Direktes Wissen, wie du es verstehst, gibt es für mich nicht. Was du so nennst, erkenne ich als Essenz aus Interpretationen. Ich nannte dein "direktes Wissen" in meinen Schriften "Intuition". Ich fand heraus, daß diese Intuition nicht unwandelbar ist, sondern von dem geleitet wird, das ich meinen "wahren Glauben" nenne. Ich begann mein Philosophieren unter dem Vorsatz, herauszufinden, was ich denn wirklich glaube. Direktes Wissen ist die Essenz aus dem indirekten Wissen. Wenn Wissen sich in geistige Strukturen umwandeln, wenn aus Wissen mein Sein wird, wenn aus Wissen Weisheit wird, dann ist dieses Wissen nicht mehr Gegenstand von abstrakten Denkprozessen, sondern es ist zum Denkprozeß selbst - zu mir selbst - geworden. Indirektes Wissen ist von mir gesondert. Ich transzendiere dieses Wissen, indem ich es zu seeleneigner Substanz - zu meiner eigenen Struktur - mache. Dabei wird das Wissen transparent, ja unsichtbar: übersinnlich transzendent. Gelingt mir dieses Kunststück der geistigen Nahrungsaufnahme, bin ich vom Gelehrten zum Mystiker geworden - der die Welt natürlich träumt.

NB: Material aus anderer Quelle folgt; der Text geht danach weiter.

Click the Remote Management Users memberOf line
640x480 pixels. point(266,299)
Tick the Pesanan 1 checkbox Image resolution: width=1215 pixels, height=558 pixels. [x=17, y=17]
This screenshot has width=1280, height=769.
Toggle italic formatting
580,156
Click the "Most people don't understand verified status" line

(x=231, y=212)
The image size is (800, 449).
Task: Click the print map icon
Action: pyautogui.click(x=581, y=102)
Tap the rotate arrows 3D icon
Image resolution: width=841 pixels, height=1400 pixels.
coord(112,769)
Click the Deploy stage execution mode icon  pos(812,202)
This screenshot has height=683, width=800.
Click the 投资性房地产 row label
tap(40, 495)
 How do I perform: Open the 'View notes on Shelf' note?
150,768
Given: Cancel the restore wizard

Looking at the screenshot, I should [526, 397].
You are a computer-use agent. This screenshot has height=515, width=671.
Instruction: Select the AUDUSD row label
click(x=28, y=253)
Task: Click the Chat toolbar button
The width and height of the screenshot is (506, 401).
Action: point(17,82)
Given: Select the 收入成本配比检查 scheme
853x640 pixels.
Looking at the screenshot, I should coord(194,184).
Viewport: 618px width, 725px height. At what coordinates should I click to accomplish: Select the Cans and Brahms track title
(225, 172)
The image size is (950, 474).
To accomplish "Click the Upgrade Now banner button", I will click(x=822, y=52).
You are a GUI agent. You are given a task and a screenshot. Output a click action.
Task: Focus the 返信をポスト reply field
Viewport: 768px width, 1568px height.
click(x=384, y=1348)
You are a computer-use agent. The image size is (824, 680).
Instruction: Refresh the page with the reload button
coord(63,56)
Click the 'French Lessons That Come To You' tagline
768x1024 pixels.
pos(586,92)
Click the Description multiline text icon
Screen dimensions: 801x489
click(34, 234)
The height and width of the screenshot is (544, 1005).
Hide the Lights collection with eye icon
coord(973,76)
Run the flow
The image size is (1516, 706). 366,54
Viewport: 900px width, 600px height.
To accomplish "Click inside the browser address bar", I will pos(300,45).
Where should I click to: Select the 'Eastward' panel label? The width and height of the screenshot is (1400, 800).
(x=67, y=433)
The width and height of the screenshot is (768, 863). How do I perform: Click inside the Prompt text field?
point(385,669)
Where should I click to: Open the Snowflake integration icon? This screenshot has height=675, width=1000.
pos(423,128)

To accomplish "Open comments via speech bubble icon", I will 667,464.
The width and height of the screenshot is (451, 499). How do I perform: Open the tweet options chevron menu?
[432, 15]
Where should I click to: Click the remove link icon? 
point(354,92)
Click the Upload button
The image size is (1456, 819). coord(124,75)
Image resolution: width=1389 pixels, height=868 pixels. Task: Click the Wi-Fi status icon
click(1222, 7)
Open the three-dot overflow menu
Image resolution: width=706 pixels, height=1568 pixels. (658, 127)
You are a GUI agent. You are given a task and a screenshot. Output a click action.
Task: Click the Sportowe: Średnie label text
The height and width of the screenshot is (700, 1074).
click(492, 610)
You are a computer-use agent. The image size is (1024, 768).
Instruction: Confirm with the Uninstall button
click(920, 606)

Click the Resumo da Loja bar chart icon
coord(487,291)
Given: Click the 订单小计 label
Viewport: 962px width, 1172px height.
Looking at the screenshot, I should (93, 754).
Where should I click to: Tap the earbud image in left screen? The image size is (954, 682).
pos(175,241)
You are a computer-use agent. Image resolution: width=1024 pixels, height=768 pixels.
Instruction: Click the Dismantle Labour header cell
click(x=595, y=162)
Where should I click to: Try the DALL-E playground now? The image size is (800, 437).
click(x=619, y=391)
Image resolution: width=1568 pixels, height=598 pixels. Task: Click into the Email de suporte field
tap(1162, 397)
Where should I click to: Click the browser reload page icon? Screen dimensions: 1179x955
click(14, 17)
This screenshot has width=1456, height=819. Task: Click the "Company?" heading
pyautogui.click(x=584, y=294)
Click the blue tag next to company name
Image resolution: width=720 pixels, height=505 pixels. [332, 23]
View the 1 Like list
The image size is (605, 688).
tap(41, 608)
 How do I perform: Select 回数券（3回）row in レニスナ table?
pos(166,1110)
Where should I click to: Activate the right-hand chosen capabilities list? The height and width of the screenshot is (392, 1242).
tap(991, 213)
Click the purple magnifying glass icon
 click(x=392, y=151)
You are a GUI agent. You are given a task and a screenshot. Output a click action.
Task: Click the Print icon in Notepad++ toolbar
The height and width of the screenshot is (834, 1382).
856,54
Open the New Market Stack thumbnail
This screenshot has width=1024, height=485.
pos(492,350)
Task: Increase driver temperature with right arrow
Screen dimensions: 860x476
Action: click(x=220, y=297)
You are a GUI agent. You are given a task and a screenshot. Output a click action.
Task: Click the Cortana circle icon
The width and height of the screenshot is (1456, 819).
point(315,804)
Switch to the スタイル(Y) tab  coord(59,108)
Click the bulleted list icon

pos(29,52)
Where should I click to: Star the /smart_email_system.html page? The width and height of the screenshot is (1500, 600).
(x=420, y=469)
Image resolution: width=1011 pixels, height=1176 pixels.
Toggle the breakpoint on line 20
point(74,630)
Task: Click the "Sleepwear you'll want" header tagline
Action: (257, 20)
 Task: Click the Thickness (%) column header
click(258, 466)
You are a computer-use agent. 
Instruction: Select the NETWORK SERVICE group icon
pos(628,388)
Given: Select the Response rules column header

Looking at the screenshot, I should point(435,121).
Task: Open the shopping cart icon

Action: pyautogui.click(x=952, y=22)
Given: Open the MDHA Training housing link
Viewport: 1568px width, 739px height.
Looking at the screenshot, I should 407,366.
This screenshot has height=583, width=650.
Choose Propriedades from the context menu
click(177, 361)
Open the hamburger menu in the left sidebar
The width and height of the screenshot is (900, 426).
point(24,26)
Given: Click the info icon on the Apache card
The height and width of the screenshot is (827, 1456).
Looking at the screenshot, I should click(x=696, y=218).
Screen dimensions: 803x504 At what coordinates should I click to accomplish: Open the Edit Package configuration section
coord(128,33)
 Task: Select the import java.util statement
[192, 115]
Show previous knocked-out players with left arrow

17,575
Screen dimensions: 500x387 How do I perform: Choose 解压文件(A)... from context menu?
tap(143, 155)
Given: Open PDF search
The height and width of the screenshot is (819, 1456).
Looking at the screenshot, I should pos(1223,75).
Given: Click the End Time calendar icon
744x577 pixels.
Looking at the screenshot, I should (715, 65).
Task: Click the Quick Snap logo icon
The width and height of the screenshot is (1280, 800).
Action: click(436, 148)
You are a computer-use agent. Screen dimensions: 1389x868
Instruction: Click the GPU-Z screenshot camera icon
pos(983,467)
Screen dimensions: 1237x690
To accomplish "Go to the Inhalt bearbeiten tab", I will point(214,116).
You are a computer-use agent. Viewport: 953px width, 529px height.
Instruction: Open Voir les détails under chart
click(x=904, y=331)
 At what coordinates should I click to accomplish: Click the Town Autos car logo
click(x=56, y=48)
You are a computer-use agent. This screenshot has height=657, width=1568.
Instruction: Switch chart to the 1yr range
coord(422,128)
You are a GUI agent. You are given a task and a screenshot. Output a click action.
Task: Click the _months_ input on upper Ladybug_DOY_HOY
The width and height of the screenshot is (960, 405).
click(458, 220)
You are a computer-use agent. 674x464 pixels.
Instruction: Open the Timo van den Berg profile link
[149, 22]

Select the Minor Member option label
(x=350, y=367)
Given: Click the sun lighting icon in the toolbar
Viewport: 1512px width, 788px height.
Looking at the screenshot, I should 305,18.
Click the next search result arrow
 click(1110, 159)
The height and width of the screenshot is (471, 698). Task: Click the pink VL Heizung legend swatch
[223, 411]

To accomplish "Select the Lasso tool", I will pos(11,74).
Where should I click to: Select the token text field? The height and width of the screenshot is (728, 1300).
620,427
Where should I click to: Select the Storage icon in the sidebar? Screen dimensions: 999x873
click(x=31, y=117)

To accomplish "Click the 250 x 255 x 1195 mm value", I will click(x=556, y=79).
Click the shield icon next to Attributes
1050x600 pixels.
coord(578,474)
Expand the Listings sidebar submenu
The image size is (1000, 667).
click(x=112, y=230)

Zu: "Auf der scheinbaren Ebene wird scheinbar mitgestaltet und auf der nicht scheinbaren Ebene passiert überhaupt nichts und ist auch noch nie etwas passiert bzw. wird auch nie etwas passieren. Das Denken auf der scheinbaren Ebene interessiert mich nicht. Es läuft einfach ab. Mich interessiert die nicht-scheinbare Ebene, weil ich da bin, was ich bin. Das ist direktes Wissen. Das zu haben, beantwortet alles."

Vielleicht findet bei dir keine geistige Nahrungsaufnahme statt. Dann bleibt das "direkte Wissen" - die Seelenstruktur, dein reines Sein - stets unverändert. Und da das indirekte Wissen nicht in Nahrung umgewandelt wird, ist es unverdauliche Nahrung und damit wertlos für dich: es interessiert dich nicht mehr. Über direktes Wissen kann grundsätzlich keine Aussage gemacht werden. Wer es tut, begeht den o.g. Kategorienfehler (und für die Ganzgenauen: Auch diese Aussage konnte nicht ohne diesen Kategorienfehler gemacht werden).

Zu: "Wenn Du auf der scheinbaren Ebene (Welt) einzugreifen versuchst (aus der nicht-scheinbaren, dem direkten Wissen heraus), ist das Unsinn. Das habe ich verglichen damit, daß ein Regisseur (oder besser: Autor) sich zugleich als Schauspieler des Stückes zu betätigen versucht. Dann zerstört er das Stück. Entweder er ist Autor oder Schauspieler; beides geht nicht."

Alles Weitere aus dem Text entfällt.